Hyndland EMU Depot
- Interactive map of Hyndland EMU Depot

Location
- Location: Hyndland, Glasgow
- Coordinates: 55°52′49″N 4°18′21″W﻿ / ﻿55.88028°N 4.30583°W
- OS grid: NS557676

Characteristics
- Owner: British Rail
- Depot code: HY (1973 - 1987)
- Type: EMU

History
- Opened: 1961
- Closed: 1987^{[citation needed]}

= Hyndland EMU Depot =

Disused railway maintenance depot in Hyndland, Glasgow

Hyndland EMU Depot was an electric traction depot located in Hyndland, Glasgow, Scotland. The depot was situated on the North Clyde Line and was near Hyndland station.

The depot code is HY.

== History ==
In 1982, Class 303 and 314 EMUs could be seen at the depot.

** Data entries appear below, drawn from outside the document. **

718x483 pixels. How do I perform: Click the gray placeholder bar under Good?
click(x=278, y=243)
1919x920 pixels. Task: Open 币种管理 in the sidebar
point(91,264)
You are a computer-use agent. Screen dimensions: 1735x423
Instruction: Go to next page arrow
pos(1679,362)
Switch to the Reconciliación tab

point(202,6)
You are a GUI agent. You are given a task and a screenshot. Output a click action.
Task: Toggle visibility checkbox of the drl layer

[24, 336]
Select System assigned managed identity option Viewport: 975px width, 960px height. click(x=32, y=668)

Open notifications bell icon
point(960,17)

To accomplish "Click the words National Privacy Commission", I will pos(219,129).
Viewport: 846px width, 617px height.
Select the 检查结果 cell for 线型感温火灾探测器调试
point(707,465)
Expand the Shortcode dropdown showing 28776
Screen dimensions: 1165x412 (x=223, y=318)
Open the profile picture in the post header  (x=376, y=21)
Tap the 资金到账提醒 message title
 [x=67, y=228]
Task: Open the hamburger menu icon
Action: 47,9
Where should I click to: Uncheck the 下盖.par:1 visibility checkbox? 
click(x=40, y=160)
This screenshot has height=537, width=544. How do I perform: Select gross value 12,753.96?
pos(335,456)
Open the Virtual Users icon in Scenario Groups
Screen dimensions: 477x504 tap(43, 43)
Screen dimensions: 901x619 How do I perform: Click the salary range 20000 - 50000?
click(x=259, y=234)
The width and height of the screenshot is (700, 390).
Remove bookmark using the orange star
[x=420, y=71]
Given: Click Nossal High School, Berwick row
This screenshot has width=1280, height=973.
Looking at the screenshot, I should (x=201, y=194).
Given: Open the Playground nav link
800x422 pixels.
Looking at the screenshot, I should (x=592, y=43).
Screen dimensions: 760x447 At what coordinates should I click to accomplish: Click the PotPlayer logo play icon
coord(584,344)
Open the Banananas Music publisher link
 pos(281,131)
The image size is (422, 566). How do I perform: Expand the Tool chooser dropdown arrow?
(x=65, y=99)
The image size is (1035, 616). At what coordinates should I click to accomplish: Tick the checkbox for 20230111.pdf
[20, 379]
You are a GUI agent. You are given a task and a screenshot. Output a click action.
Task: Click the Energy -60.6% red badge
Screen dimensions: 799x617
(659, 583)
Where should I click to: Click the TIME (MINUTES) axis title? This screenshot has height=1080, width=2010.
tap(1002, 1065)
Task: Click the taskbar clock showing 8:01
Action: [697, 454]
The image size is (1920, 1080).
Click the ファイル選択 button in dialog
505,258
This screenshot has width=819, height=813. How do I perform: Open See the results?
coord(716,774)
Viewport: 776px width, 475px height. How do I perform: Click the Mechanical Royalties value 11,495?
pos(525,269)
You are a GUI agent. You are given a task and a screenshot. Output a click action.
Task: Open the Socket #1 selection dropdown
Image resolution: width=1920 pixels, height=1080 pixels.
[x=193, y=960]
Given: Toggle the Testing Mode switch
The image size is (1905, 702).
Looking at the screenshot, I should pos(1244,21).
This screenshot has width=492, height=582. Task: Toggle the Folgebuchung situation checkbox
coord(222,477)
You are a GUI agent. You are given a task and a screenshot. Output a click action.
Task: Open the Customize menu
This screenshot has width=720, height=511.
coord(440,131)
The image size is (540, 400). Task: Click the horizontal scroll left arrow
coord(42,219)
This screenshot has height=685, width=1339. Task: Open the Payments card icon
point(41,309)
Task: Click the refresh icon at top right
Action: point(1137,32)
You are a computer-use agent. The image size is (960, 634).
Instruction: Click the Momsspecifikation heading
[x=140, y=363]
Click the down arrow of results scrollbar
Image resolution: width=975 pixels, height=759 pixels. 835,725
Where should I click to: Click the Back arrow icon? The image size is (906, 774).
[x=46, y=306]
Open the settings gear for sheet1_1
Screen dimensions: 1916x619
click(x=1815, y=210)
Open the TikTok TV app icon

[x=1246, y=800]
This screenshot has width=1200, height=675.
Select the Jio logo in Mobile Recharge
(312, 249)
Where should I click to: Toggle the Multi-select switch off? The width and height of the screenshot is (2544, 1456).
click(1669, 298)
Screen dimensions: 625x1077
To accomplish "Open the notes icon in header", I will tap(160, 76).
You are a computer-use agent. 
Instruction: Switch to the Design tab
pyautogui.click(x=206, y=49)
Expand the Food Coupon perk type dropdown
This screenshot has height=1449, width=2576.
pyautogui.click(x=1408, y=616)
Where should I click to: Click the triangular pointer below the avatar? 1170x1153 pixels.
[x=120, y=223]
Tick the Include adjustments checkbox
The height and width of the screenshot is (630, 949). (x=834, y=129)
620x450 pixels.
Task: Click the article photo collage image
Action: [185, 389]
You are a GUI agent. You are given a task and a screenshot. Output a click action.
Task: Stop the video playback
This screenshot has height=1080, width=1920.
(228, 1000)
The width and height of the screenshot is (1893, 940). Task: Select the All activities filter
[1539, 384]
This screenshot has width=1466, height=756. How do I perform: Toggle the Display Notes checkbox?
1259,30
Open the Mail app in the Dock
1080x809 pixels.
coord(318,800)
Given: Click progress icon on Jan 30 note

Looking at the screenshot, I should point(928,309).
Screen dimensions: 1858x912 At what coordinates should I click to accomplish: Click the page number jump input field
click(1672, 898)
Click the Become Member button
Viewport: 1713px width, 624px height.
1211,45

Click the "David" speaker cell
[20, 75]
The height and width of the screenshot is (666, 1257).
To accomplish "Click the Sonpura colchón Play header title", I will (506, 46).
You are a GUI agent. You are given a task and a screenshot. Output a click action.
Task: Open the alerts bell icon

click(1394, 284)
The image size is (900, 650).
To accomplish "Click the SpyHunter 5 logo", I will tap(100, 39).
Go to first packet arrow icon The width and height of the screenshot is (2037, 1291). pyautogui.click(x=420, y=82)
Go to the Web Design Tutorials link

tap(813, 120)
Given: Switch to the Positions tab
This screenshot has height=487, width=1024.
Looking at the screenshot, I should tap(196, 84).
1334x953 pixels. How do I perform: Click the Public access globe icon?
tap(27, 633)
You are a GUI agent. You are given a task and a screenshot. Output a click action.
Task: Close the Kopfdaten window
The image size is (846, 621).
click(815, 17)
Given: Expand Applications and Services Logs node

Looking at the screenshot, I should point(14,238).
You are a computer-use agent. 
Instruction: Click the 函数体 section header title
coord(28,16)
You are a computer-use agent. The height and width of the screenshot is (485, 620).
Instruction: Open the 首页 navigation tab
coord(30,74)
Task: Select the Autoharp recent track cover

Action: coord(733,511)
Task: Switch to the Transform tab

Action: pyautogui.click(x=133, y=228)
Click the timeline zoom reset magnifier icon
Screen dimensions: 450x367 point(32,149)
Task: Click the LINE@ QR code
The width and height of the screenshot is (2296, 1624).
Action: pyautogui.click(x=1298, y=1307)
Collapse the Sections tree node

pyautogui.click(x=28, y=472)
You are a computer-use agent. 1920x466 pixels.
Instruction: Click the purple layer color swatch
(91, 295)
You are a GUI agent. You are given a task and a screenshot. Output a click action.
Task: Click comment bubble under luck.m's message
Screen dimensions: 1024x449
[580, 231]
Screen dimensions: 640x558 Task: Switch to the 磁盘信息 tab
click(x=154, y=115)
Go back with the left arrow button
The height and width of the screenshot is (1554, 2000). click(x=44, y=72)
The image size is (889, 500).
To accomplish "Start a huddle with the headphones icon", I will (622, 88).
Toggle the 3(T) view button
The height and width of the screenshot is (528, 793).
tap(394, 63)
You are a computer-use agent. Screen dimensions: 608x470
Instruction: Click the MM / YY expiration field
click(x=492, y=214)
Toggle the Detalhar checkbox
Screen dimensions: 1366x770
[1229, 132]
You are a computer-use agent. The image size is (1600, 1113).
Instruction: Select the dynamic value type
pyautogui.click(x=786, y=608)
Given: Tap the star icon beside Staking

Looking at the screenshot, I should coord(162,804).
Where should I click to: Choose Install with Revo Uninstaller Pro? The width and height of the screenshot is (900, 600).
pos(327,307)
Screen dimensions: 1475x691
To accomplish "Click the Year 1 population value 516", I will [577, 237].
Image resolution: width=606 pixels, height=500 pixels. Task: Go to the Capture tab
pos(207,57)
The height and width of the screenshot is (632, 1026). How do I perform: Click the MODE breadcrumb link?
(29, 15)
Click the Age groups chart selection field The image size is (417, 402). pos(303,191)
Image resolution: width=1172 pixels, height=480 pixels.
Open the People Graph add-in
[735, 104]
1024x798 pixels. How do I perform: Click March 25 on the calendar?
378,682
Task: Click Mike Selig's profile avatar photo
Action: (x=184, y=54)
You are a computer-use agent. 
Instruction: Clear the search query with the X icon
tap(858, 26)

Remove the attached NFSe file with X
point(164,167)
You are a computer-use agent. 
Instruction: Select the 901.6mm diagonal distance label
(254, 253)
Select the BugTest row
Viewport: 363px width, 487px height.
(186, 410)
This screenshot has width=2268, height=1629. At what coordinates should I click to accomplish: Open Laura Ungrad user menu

The depot was opened in 1961 to house the newly introduced Glasgow Blue train fleet. The depot was purpose built on the site of the former Hyndland Station. It comprised nine roads, three of which were undercover and could house six units. These were 2, 3 and 4 roads respectively. Light maintenance was performed on site, with heavier maintenance requiring visits to Glasgow Works or Shields Depot after it opened in 1967. The Depot also became home to the class 314 fleet when introduced in 1979. This also required an influx of additional staff and the need to commence working shifts. Following the failure of the APT project, BR oversaw a programme of rationalisation of its maintenance function and locations. Having closed Hamilton Depot in 1981, staff were dispersed to other locations. The proposed closure of Hyndland Depot meant the same process and staff transferred to Shields in 1986. A skeleton staff remained in place, until the newly opened servicing depot at Yoker was fully operational. Hyndland closed in 1987, bringing the curtain down on 25 years of maintenance work at the site.